Computation Accleration

- August 26, 2024 at 4:52 pm
  zzhang868
  Subscriber
  Hello,
  I’m looking for advice on how to effectively accelerate computation in ANSYS Mechanical.
  I've tried using a GPU (RTX 6000), and while "Solution Statistics" indicates that the GPU is enabled, there's no noticeable speed improvement. Additionally, increasing the number of CPU cores or nodes hasn't helped. For example:
  - Case 1: I currently use a server with 3 nodes, each with 24 cores. Increasing to 25 nodes doesn’t improve computation time, and reducing the number of cores slows it down further.
  - Case 2: Even with GPU enabled, the computation remains slow.
  Could you advise on the optimal settings for better performance? What might be causing the inefficiencies in these cases?

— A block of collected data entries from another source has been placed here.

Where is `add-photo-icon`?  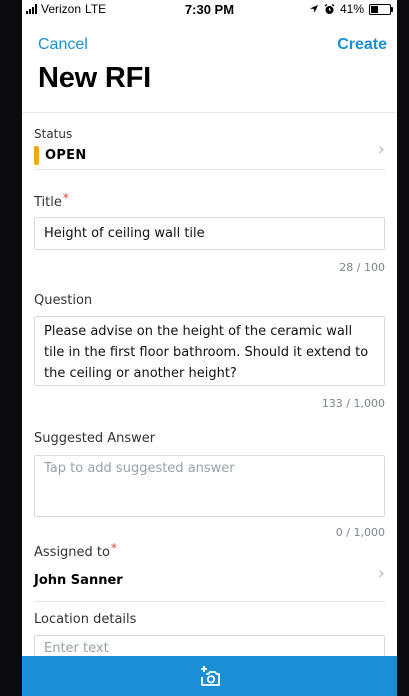 add-photo-icon is located at coordinates (210, 676).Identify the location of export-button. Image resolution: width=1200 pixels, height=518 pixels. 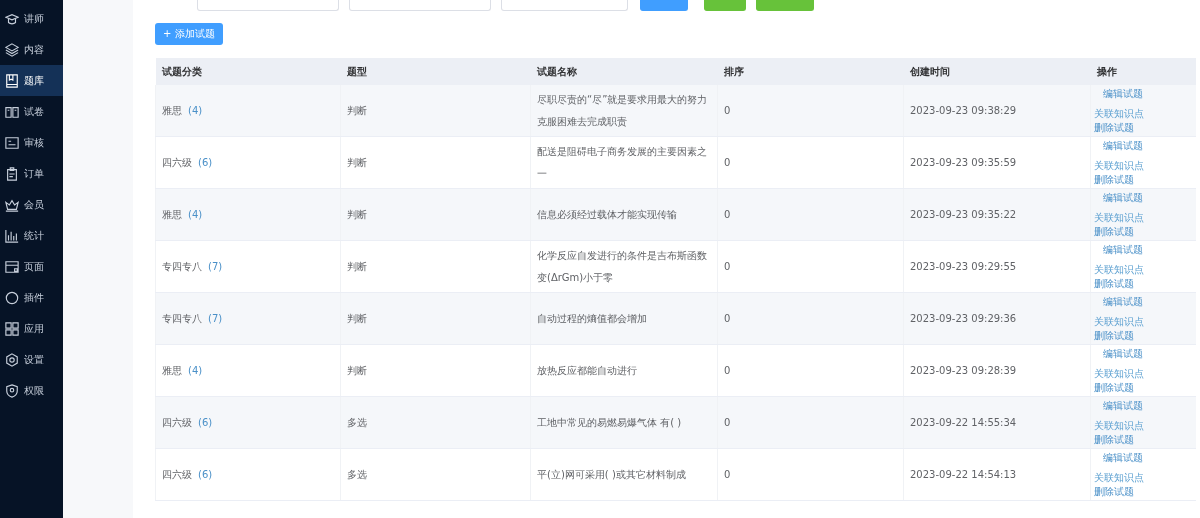
(725, 6).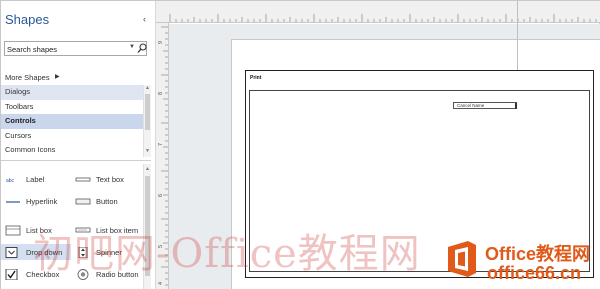 The height and width of the screenshot is (289, 600). I want to click on pane-divider, so click(76, 160). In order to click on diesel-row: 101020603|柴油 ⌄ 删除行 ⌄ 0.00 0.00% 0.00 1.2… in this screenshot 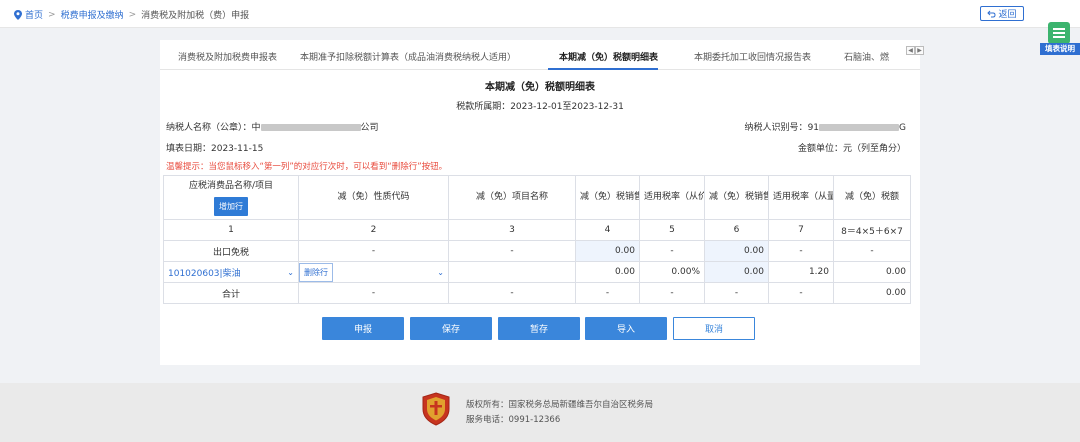, I will do `click(537, 272)`.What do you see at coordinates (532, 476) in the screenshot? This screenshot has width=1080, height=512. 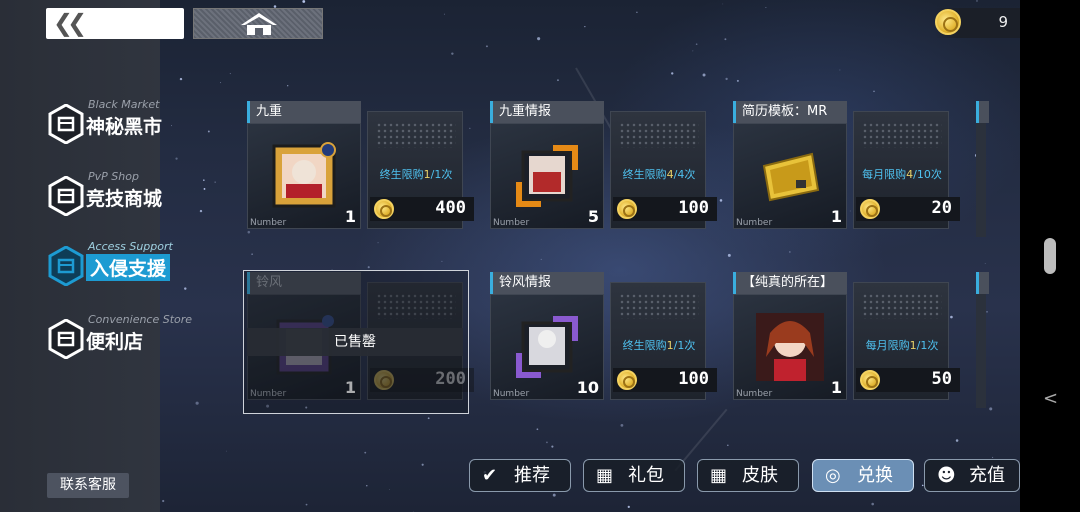 I see `tab-label: 推荐` at bounding box center [532, 476].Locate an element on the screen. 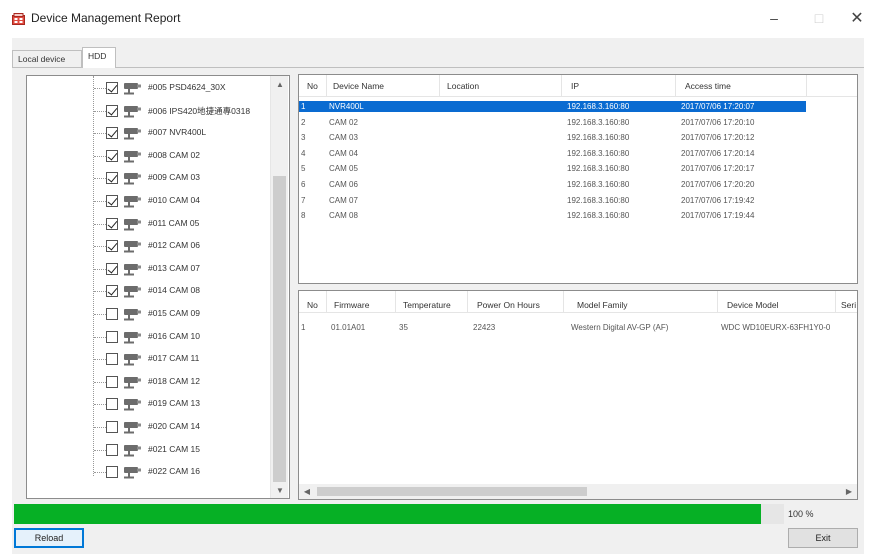  tree-item: #018 CAM 12 is located at coordinates (150, 383).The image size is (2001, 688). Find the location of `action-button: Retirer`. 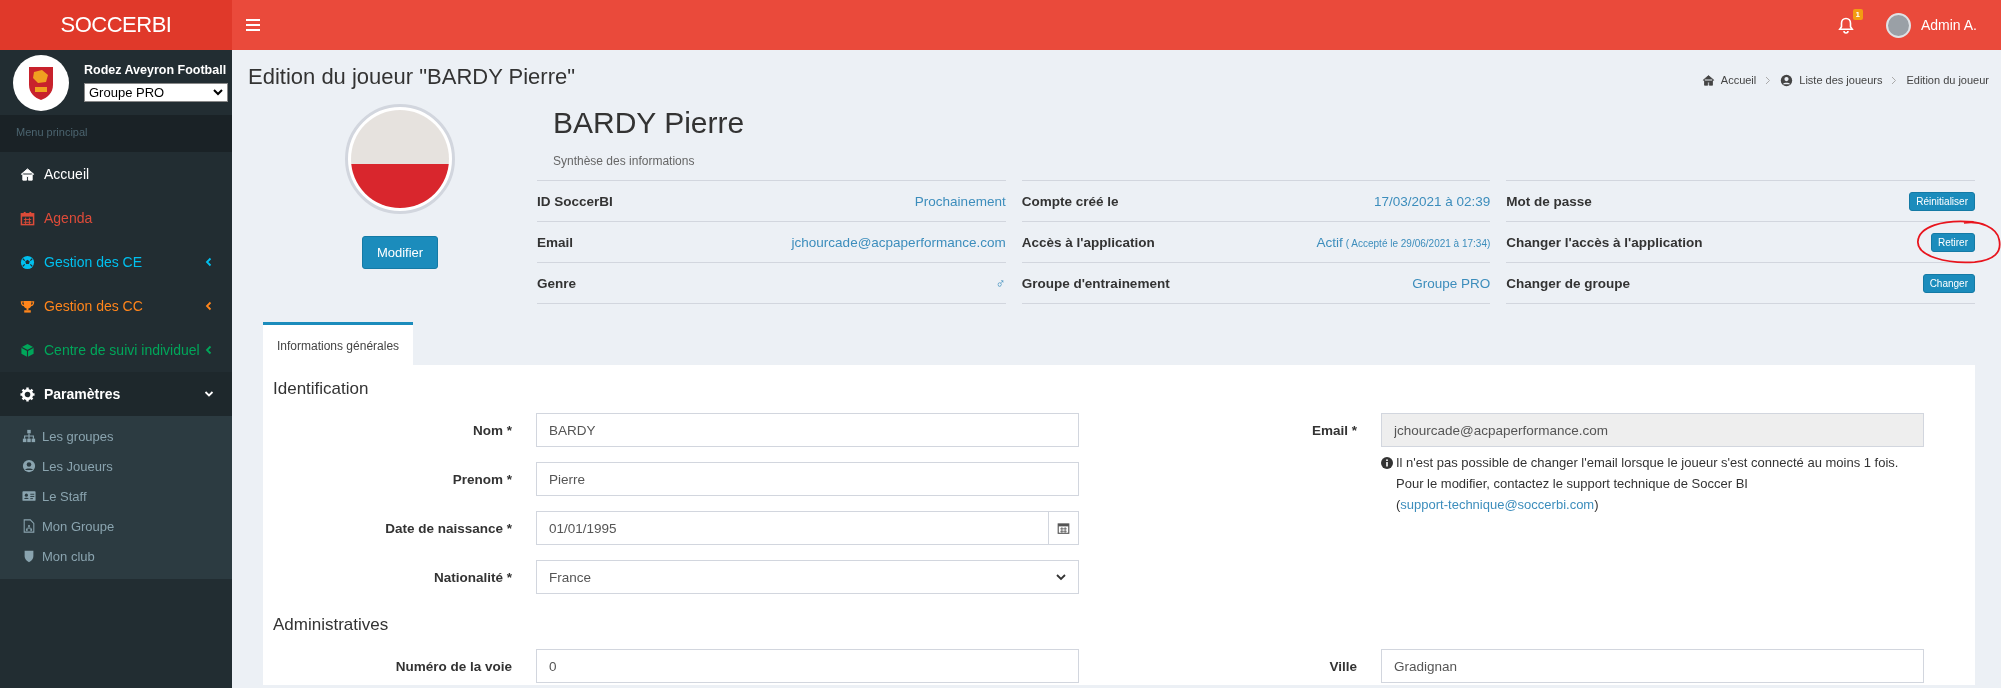

action-button: Retirer is located at coordinates (1952, 242).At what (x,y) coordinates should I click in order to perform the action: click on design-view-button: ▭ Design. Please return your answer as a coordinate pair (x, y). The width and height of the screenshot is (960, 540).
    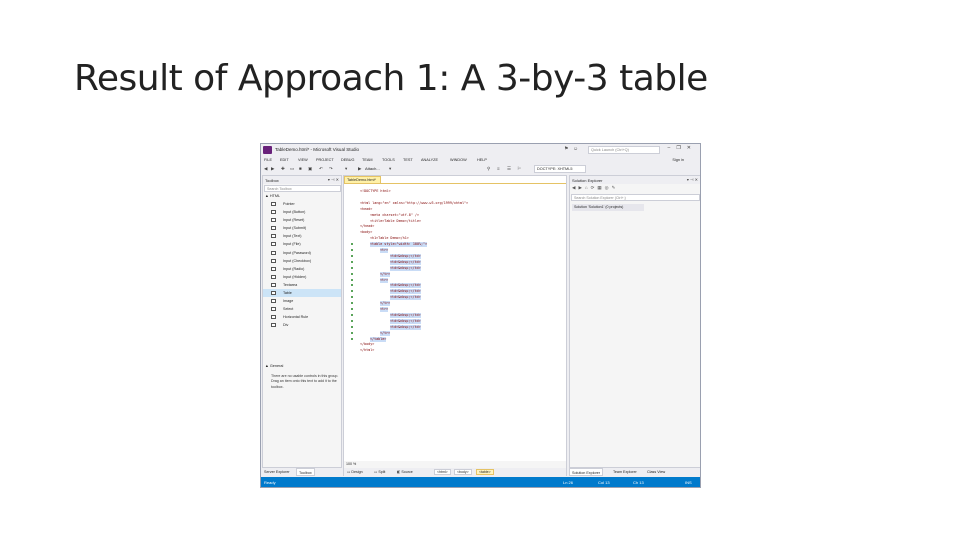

  Thank you for your kind help.
- August 26, 2024 at 8:22 pm
  
  zzhang868
  Subscriber
  
  I am wondering what difference is between adding "Python Code" under "Transient Analysis" and using "Scripting" at the top. Thanks!
  Option 1:
  
  Option 2:
- August 27, 2024 at 12:53 pm
  
  Ashish Khemka
  Forum Moderator
  
  Hi Zihan,
  
  For the second query can you please create a separate forum thread?
  
  Regards,
  Ashish Khemka
  - August 27, 2024 at 3:11 pm
    
    zzhang868
    Subscriber
    
    Has moved! Could you please have a look at these questions? Any suggestions would be appreciated!
- September 11, 2024 at 5:08 pm
  
  mrife
  Ansys Employee
  
  Hi Zihan
  For the first question let me give a little backgorund first. In distributed parallel solutions, the FEM domain is split into N domains at the element level if using N cpu cores. Then N instances of the solver process (here MAPDL) are used to solve and each solve process takes one of the smaller domains to solve. Each process has to communicate with the other processes that share nodes (FEM nodes, not compute cluster nodes). If the amount of communication gets to be more than the computation that the cpu core is doing, then too many CPU cores are being used. So for any model there will be a point where using more CPU cores will just slow down the solve.
  In the mathematics of solving FEA equations we use degrees of freedom [DOF] instead of number of nodes/elements. Let's say this is a FEM with only solid structural elements with translational DOFs in X, Y and Z. Then the total number of DOFs is 3 * number of nodes.
  In order to know how many cpu cores to use we need to know the range of DOFs per cpu core where the cpu core is most efficient. When working with a new CPU that I've not tested before I assume something like 30,000 DOFs per cpu core and figure out how many cpus and compute nodes are needed from there. Ignoring any question on network communication speed between the compute nodes (for now).
  So for your model I'd try 170 cpu cores or 7 compute nodes as a test. Then maybe try 6 and 8 compute nodes (fully used) to see how hardware responds to a little more and less dof's per cpu core. Depending on what happens you may then want to run other tests.
  For now I'd not use the GPU as a solver accelerator. Since the GPU is helping all of the processes one GPU for 24 cpu cores is a bit much...I'd prefer to see 2 gpus for those 24 cores. Trying to keep to about 1 gpu per 12 or so cpu cores (and hence number of solver processes).
  I'm also assuming the use of the sparse (direct) solver. If using the iterative solver then the dof's per cpu core will probably be different for that cluster.
- September 12, 2024 at 10:27 pm
  
  zzhang868
  Subscriber
  
  Thank you so much for your feedback!